A leading German publication, Auto Motor und Sport, ran its own test of six battery electric vehicles and found shockingly low real-world ranges. The results prompted an angry response from EV owners.

We all know by now that the official rated range of electric vehicles, either on the NEDC cycle or the EPA cycles, is only an approximation and that “actual results may vary.” But how much can the real-world range actually vary from the estimate?

Shocking test results

Quite a lot, according to leading German magazine Auto Motor und Sport. The publication tested a Tesla Model S, VW e-Golf, Nissan LEAF, BMW i3, Smart fortwo ED, and Renault Twizy, evidently to see how little distance they could get them to travel on a single charge.
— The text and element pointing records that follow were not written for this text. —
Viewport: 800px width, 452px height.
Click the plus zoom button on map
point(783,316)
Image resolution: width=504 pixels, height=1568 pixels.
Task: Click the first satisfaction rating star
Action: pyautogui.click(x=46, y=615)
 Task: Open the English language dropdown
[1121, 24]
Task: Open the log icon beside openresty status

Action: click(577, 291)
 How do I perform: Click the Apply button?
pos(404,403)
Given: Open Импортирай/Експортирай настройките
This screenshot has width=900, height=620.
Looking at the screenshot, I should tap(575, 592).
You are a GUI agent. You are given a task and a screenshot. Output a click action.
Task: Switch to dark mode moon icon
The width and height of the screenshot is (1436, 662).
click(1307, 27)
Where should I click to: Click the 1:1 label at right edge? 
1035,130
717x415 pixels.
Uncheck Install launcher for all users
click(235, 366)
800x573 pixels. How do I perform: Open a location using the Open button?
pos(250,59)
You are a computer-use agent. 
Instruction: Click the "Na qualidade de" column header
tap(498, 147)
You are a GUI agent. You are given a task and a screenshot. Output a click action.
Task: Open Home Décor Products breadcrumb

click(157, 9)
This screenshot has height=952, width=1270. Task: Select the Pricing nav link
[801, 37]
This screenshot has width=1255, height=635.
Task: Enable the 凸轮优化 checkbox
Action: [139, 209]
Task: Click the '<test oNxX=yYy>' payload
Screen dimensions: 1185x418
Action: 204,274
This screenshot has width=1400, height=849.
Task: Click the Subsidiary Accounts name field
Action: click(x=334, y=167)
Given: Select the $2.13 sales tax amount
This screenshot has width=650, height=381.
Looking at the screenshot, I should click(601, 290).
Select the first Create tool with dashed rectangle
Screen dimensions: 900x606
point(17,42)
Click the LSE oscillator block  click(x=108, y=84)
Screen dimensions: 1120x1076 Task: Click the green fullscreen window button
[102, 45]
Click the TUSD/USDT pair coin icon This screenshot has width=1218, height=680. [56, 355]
The magazine ran several tests: hot (73 degrees F with A/C on) and cold (20 degrees F with heater on) TSECC cycles – created by the multinational corporation TUV Sud – that allegedly imitate real-world commuter driving, and a separate constant-speed test at 75 mph.

Ecomento reports that all the cars in the test performed miserably compared to their official ratings. Most notably, the 85-kWh Tesla Model S – almost unbelievably – apparently achieved just 114 miles of range at a constant speed of 75 mph. The VW e-Golf made it only 55 miles in the same constant-speed test.

They also managed to get an efficiency of just 424 Wh/mile and 47 miles of TSECC range from their Nissan LEAF in the cold test, at an ambient temperature of 20 degrees F. We presume that efficiency value is accounting for charging losses, which Auto Motor und Sport says is 20%.

It is worth noting that the i3 reached 90 miles of range at 73 degrees and 75 miles at 20 degrees on the TSECC cycle, values that are quite reasonable. On the whole, the cold and hot tests seem valid (though the LEAF cold test result was surprisingly poor), but the constant-speed values really had people up in arms.

EV owners respond

A group of 39 German electric car owners, led by Lars Thomsen, were understandably irked by the magazine’s results and set out to prove them wrong with their own 75-mph constant speed tests.

The owner group did indeed find different results: the Tesla Model S achieved 225 miles, as just about any Model S owner could have predicted, and the e-Golf managed 70 miles. Far, far from the magazine’s values of 114 miles and 55 miles. Just for kicks, the group ran their own tests at 56 mph as well and found ranges of 332 miles and 108 miles for the two EVs.

It is unclear exactly how Auto Motor und Sport “achieved” its constant-speed range values, but the magazine is stubbornly refusing to admit they are incorrect. It even published a follow-up article insisting that “our tests are done according to established standards,” according to chief technology reporter Alexander Bloch.

Anyone with an 85-kWh Model S or VW e-Golf out there, feel free to try any means necessary to duplicate Auto Motor und Sport’s ranges at 75 mph. Drive up a mountain, roll all the windows down, blast the A/C, tow something, whatever. Let us know how you do - you’d probably have to try all four to get just 114 miles out of Model S.

The takeaway from all this nonsense is, as always, that your real-world range may vary (but not that much). Cold and hot temperatures are known to have a significant effect on range, so be mindful of that. High speeds suck range quickly as well. But no matter how you drive, don’t worry about running out of charge in your 85-kWh Model S after 114 miles. That isn’t going to happen.